薬剤疫学講座の説明

目的


本講座は、「薬剤疫学」を我が国で発展させる基礎を築くべく寄付講座として1993年に設置され、

また、臨床的研究や疫学的研究を側面から支援する生物統計学の重要性を考え、「生物統計相談室」を設置することにより

    (注:2003年4月から生物統計相談は東京大学医学系研究科・医学部 クリニカルバオイオインフォマティクス研究ユニットに移りました)


講座設置の背景


「クスリ」を逆に読むと「リスク」になる。薬剤は、有効性を発揮する可能性と有害反応のリスクを同時にもつ「両刃の刃」である。高齢化社会で薬剤の長期投与が増えると、薬剤の安全性確保が一層大切となる。また、血圧降下薬が血圧を下げるという有効性は確認されていても、脳卒中や心臓病の発生、あるいはそれらによる死亡のリスクを下げるか、といった評価がなければ、薬剤の使用を決定する情報として不十分である。薬物療法の実態の中で、疫学的に安全性を評価したり、数年に及ぶ長期投与臨床試験によって真の有効性・安全性を評価する方法は、我が国では経験が少なく、患者の生活の質を考慮してコスト・ベネフィットを評価する方法も未熟である。薬剤疫学はそうした方法を提供することを目的とし、欧米で発展しつつある。

一方医療界には、副作用問題その他、薬剤疫学的研究を必要とする課題が多い。課題に応じて時宜を得た研究が行われれば、そこから得られる情報により、数多い薬剤から適切な薬物療法を選択することが可能となる。

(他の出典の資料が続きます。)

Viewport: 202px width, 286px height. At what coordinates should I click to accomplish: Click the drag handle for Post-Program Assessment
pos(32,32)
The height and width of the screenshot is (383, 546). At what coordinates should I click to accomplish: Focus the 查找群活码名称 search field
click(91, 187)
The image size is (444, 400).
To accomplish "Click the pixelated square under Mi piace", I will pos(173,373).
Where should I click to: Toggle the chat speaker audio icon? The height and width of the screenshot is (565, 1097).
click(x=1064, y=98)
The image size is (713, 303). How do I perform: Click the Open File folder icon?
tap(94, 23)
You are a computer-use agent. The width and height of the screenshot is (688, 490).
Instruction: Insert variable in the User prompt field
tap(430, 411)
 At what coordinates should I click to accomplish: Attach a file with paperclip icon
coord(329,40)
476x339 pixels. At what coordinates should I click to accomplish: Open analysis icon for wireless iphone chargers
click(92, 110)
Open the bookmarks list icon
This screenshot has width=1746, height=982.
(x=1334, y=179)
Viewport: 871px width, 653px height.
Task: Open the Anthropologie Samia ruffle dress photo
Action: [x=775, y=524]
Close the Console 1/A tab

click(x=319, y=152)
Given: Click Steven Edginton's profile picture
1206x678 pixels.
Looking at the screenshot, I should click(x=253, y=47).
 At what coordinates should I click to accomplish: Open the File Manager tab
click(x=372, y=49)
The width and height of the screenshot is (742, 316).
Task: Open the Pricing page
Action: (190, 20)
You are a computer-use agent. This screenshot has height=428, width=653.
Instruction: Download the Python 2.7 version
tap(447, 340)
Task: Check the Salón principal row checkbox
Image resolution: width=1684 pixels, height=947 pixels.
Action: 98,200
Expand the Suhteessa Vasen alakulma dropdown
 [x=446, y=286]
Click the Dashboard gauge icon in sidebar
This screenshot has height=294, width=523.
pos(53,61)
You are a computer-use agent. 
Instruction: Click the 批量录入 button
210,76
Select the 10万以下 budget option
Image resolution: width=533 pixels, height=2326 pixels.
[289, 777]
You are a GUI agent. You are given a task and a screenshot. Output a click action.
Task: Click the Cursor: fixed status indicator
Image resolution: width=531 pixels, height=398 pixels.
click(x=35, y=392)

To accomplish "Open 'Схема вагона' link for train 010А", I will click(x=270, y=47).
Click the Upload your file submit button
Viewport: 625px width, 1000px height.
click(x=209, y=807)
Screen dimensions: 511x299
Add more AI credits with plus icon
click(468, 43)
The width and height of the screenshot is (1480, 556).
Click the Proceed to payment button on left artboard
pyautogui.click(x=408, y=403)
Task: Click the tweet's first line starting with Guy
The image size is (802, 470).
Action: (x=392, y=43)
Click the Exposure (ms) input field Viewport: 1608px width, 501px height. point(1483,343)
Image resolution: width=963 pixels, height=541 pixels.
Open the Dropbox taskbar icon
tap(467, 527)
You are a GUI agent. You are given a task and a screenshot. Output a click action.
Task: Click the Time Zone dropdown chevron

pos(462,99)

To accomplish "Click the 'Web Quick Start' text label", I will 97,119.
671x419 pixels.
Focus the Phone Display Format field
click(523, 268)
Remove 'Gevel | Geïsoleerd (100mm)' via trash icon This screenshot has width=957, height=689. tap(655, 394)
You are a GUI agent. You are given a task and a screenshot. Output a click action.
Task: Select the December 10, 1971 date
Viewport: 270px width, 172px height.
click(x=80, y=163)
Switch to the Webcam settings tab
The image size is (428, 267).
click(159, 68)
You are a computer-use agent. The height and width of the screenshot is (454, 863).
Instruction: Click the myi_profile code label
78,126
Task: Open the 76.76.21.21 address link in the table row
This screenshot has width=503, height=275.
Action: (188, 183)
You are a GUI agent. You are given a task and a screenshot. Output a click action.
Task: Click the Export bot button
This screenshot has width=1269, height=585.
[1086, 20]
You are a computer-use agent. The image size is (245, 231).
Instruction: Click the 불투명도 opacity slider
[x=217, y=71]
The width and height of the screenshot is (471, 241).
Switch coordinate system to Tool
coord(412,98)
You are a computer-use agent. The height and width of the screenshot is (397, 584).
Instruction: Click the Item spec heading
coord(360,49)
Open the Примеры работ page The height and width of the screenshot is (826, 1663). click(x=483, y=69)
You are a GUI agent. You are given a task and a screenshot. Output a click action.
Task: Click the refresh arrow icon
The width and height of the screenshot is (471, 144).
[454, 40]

薬剤疫学は、患者個々のコスト・ベネフィットを確保するため、また、社会的には医療費を削減、もしくは適切に制御するためにも必要であり、医薬品の市販後監視(PMS:Post Marketing Surveillance)や医療・薬事行政の方向づけに基礎を与えるものとして発展させなければならない。